FCC officials have sent a letter to Charter requesting a range of information about the company’s broadband services, including information about Charter’s since-dropped usage cap program. The federal agency reviewing its buyout of Time Warner Cable wants to know when Charter dropped its usage caps and why.

Charter Communications has promoted “no usage caps” as a selling point to convince regulators its purchase of Time Warner Cable is a consumer-friendly transaction. Charter has promised a cap-free Internet experience for Time Warner Cable customers for three years, but has not committed to offer unlimited broadband service beyond that date.
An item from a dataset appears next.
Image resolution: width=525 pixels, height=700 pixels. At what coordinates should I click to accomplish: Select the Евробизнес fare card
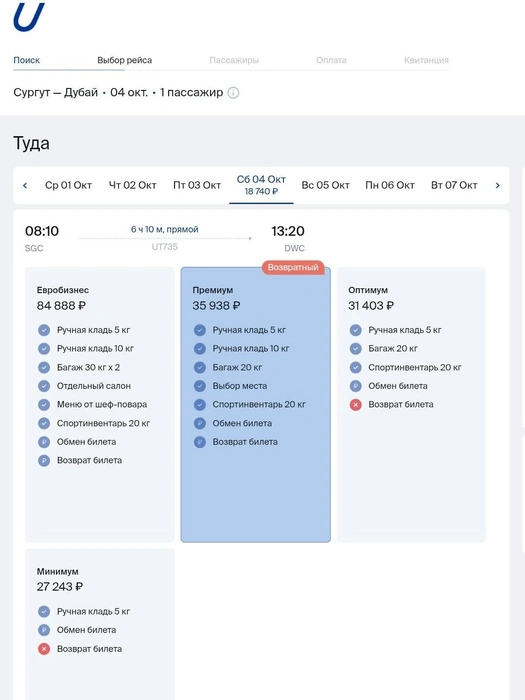[100, 404]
Two months before Time Warner Cable planned a since-dropped 2009 market test of usage caps in New York, North Carolina and Texas, Charter Communications confirmed it was introducing “monthly residential bandwidth consumption thresholds” on its broadband customers ranging from 100GB for customers with speeds of 15Mbps or slower and 250GB for customers subscribed to 15-25Mbps service.
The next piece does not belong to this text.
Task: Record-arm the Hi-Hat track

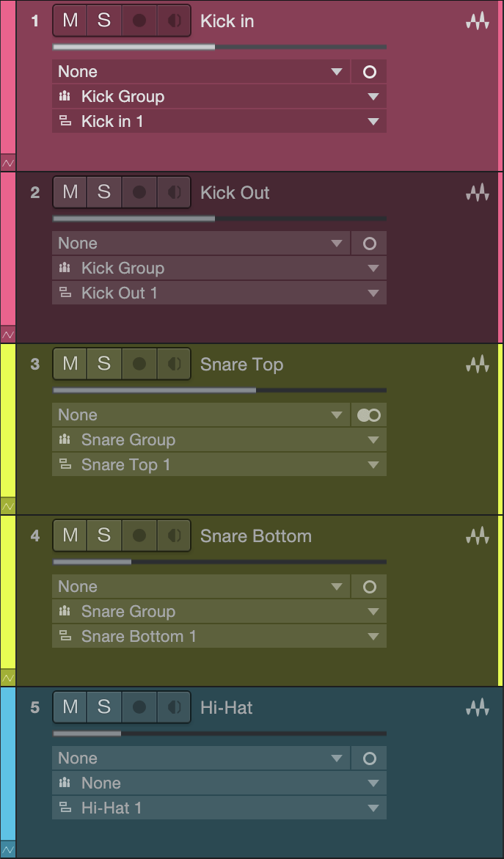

“In order to continue providing the best possible experience for our Internet customers, later this month we will be updating our Acceptable Use Policy (AUP) to establish monthly residential bandwidth consumption thresholds,” Charter’s Eric Ketzer told DSL Reports at the time. “More than 99% of our customers will not be affected by our updated policy, as they consume far less bandwidth than the threshold allows.”

Few customers realized Charter had placed a cap on Internet usage because the cable company treated the limits as “soft caps” — guidelines they could cite if they found a customer using a very large amount of bandwidth. But customers were not charged overlimit fees and few ever heard from Charter about their usage, even if it well-exceeded their allowance.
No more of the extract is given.